Interrogé sur cette absence de gradation, Jérôme Deauvieau fait ce même constat sans expliquer dans un premier temps pourquoi les résultats sont meilleurs (ou moins mauvais) en fluence pour les élèves dont les enseignants utilisent des méthodes "mixtes ++" (plus de 40 mots non déchiffrables selon la présentation au Collège de France) que des méthodes "mixtes" (moins de 10 mots non déchiffrables). Pour lui, ces méthodes amènent les élèves à user simultanément de plusieurs stratégies, à décoder certains mots, à en reconnaître d’autres de manière idéo-visuelle ou à les deviner en fonction du contexte. "C’est le fait d’être exposé quotidiennement (...) à plusieurs stratégies de lecture aux incitations contradictoires, qui constitue le dénominateur commun des méthodes mixtes" et qui suffirait à expliquer la dichotomie entre non-mixtes et mixtes sans distinction d’efficacité selon leur degré de non-mixité.

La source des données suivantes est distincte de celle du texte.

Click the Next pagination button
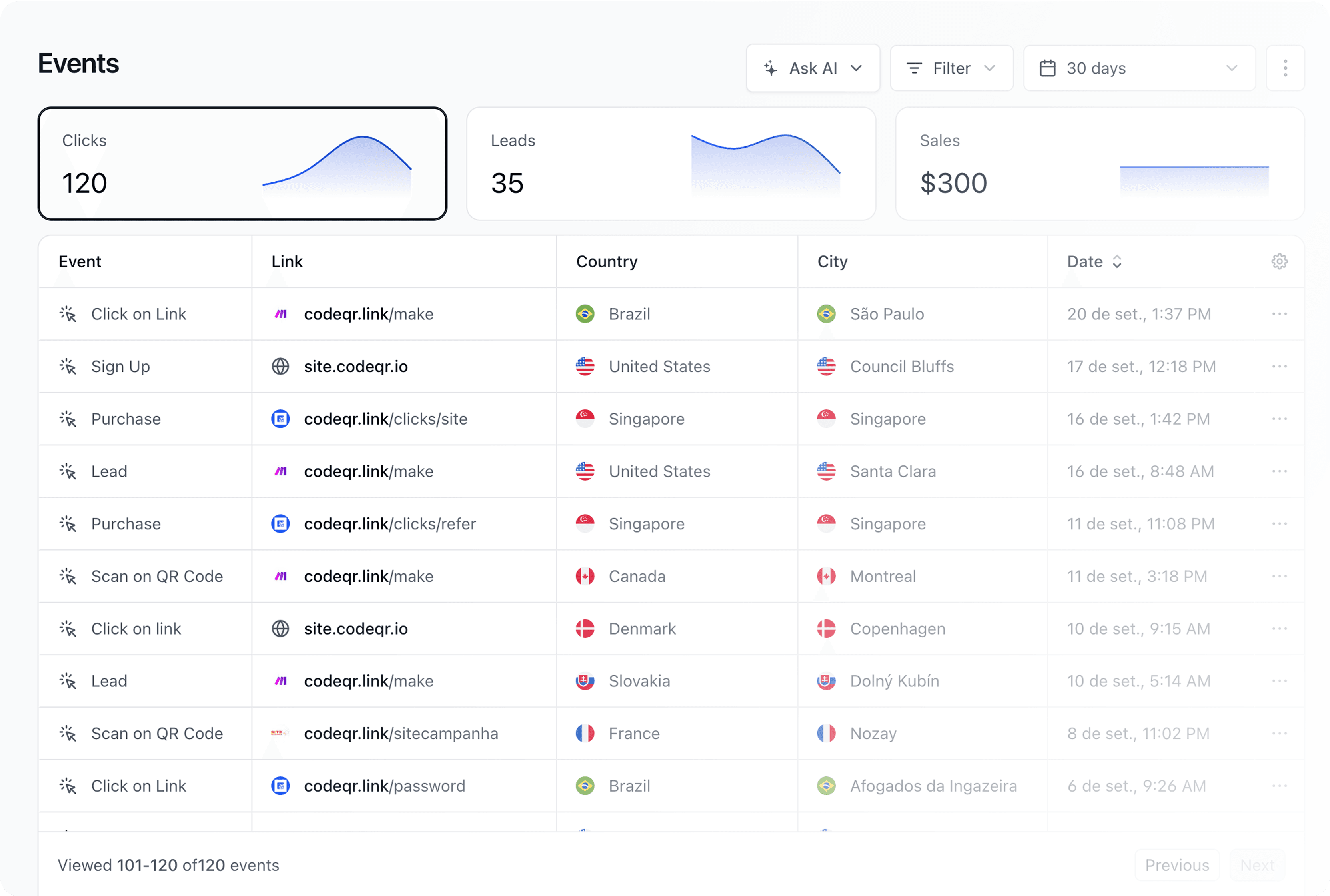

Nous l’avons également interrogé sur "le fait que les différences entre méthodes phoniques strictes et mixtes se réduisent (mais sont toujours visibles) en début de CE1". Pour Jérôme Deauvieau, "il faut bien comprendre que les familles consacrent beaucoup de temps au soutien à l’apprentissage de la lecture", surtout si les résultats de l’élève sont faibles. Dans sa thèse, P. Gioia estime que "ce paradigme explicatif, développé par P. Bourdieu il y a plus de cinquante ans, reste la ’clé de voûte’ de la compréhension des inégalités scolaires". A noter toutefois que les écarts selon les méthodes employées tendent à se réduire en début de CE1, ce qui semble indiquer que les effets du soutien familial sont indépendants de la méthode employée à l’école.